Task description: Every record here needs to be retyped exactly.

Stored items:
"""

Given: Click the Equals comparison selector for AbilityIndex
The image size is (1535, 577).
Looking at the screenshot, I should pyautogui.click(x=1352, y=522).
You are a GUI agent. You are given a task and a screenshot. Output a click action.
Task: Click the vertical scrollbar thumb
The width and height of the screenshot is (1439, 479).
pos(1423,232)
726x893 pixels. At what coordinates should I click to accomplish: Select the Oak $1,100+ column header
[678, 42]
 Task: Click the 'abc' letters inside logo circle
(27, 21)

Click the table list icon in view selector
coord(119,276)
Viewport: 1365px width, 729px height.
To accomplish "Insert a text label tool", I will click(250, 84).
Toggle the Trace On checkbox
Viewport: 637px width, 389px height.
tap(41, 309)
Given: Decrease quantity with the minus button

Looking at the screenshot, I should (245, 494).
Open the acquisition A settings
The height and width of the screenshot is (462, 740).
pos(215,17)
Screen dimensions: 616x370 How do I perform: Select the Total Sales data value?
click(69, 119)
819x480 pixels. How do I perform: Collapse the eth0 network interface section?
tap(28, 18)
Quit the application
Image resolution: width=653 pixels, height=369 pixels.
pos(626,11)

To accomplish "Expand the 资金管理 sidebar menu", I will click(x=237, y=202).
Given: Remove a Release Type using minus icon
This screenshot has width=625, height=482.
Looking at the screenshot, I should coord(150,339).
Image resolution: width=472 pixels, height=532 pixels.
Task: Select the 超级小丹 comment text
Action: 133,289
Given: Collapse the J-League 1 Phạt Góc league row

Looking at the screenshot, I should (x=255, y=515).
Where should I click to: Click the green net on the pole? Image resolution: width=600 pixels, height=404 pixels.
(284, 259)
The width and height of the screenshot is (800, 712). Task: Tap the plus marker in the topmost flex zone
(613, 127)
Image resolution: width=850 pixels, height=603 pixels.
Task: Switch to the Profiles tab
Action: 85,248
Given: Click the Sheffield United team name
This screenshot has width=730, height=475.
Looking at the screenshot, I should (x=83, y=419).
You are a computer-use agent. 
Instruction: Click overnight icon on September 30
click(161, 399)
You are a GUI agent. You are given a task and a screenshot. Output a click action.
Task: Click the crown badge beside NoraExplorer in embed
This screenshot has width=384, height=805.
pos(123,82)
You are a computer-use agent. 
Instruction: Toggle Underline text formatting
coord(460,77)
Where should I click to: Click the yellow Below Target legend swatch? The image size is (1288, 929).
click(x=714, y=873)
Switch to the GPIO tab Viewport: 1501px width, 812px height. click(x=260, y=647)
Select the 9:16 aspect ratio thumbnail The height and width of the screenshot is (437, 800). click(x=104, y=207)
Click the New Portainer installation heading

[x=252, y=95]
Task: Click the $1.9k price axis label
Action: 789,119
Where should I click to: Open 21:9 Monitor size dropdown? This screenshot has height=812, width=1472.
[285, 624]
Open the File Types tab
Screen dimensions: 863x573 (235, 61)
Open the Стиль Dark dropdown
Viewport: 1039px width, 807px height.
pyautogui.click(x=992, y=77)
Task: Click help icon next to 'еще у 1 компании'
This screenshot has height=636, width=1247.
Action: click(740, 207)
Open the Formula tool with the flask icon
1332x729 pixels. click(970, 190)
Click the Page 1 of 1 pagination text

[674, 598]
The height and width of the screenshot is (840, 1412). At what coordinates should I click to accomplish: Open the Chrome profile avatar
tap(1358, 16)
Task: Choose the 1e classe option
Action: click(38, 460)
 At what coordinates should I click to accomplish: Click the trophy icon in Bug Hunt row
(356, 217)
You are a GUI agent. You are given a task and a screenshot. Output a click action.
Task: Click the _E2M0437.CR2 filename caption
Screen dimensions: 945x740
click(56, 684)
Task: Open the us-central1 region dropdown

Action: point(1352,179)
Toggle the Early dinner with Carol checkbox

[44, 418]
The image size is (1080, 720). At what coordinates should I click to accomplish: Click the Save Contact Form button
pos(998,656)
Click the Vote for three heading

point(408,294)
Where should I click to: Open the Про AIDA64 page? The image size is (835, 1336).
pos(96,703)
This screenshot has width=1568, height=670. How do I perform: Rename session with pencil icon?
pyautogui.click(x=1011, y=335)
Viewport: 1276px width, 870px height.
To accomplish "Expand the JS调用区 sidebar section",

"""

The answer:
Given: Click the Equals comparison selector for AbilityIndex
The image size is (1535, 577).
Looking at the screenshot, I should pyautogui.click(x=1352, y=522).
You are a GUI agent. You are given a task and a screenshot. Output a click action.
Task: Click the vertical scrollbar thumb
The width and height of the screenshot is (1439, 479).
pos(1423,232)
726x893 pixels. At what coordinates should I click to accomplish: Select the Oak $1,100+ column header
[678, 42]
 Task: Click the 'abc' letters inside logo circle
(27, 21)

Click the table list icon in view selector
coord(119,276)
Viewport: 1365px width, 729px height.
To accomplish "Insert a text label tool", I will click(250, 84).
Toggle the Trace On checkbox
Viewport: 637px width, 389px height.
tap(41, 309)
Given: Decrease quantity with the minus button

Looking at the screenshot, I should (245, 494).
Open the acquisition A settings
The height and width of the screenshot is (462, 740).
pos(215,17)
Screen dimensions: 616x370 How do I perform: Select the Total Sales data value?
click(69, 119)
819x480 pixels. How do I perform: Collapse the eth0 network interface section?
tap(28, 18)
Quit the application
Image resolution: width=653 pixels, height=369 pixels.
pos(626,11)

To accomplish "Expand the 资金管理 sidebar menu", I will click(x=237, y=202).
Given: Remove a Release Type using minus icon
This screenshot has width=625, height=482.
Looking at the screenshot, I should coord(150,339).
Image resolution: width=472 pixels, height=532 pixels.
Task: Select the 超级小丹 comment text
Action: 133,289
Given: Collapse the J-League 1 Phạt Góc league row

Looking at the screenshot, I should (x=255, y=515).
Where should I click to: Click the green net on the pole? Image resolution: width=600 pixels, height=404 pixels.
(284, 259)
The width and height of the screenshot is (800, 712). Task: Tap the plus marker in the topmost flex zone
(613, 127)
Image resolution: width=850 pixels, height=603 pixels.
Task: Switch to the Profiles tab
Action: 85,248
Given: Click the Sheffield United team name
This screenshot has width=730, height=475.
Looking at the screenshot, I should (x=83, y=419).
You are a computer-use agent. 
Instruction: Click overnight icon on September 30
click(161, 399)
You are a GUI agent. You are given a task and a screenshot. Output a click action.
Task: Click the crown badge beside NoraExplorer in embed
This screenshot has width=384, height=805.
pos(123,82)
You are a computer-use agent. 
Instruction: Toggle Underline text formatting
coord(460,77)
Where should I click to: Click the yellow Below Target legend swatch? The image size is (1288, 929).
click(x=714, y=873)
Switch to the GPIO tab Viewport: 1501px width, 812px height. click(x=260, y=647)
Select the 9:16 aspect ratio thumbnail The height and width of the screenshot is (437, 800). click(x=104, y=207)
Click the New Portainer installation heading

[x=252, y=95]
Task: Click the $1.9k price axis label
Action: 789,119
Where should I click to: Open 21:9 Monitor size dropdown? This screenshot has height=812, width=1472.
[285, 624]
Open the File Types tab
Screen dimensions: 863x573 (235, 61)
Open the Стиль Dark dropdown
Viewport: 1039px width, 807px height.
pyautogui.click(x=992, y=77)
Task: Click help icon next to 'еще у 1 компании'
This screenshot has height=636, width=1247.
Action: click(740, 207)
Open the Formula tool with the flask icon
1332x729 pixels. click(970, 190)
Click the Page 1 of 1 pagination text

[674, 598]
The height and width of the screenshot is (840, 1412). At what coordinates should I click to accomplish: Open the Chrome profile avatar
tap(1358, 16)
Task: Choose the 1e classe option
Action: click(38, 460)
 At what coordinates should I click to accomplish: Click the trophy icon in Bug Hunt row
(356, 217)
You are a GUI agent. You are given a task and a screenshot. Output a click action.
Task: Click the _E2M0437.CR2 filename caption
Screen dimensions: 945x740
click(56, 684)
Task: Open the us-central1 region dropdown

Action: point(1352,179)
Toggle the Early dinner with Carol checkbox

[44, 418]
The image size is (1080, 720). At what coordinates should I click to accomplish: Click the Save Contact Form button
pos(998,656)
Click the Vote for three heading

point(408,294)
Where should I click to: Open the Про AIDA64 page? The image size is (835, 1336).
pos(96,703)
This screenshot has width=1568, height=670. How do I perform: Rename session with pencil icon?
pyautogui.click(x=1011, y=335)
Viewport: 1276px width, 870px height.
To accomplish "Expand the JS调用区 sidebar section",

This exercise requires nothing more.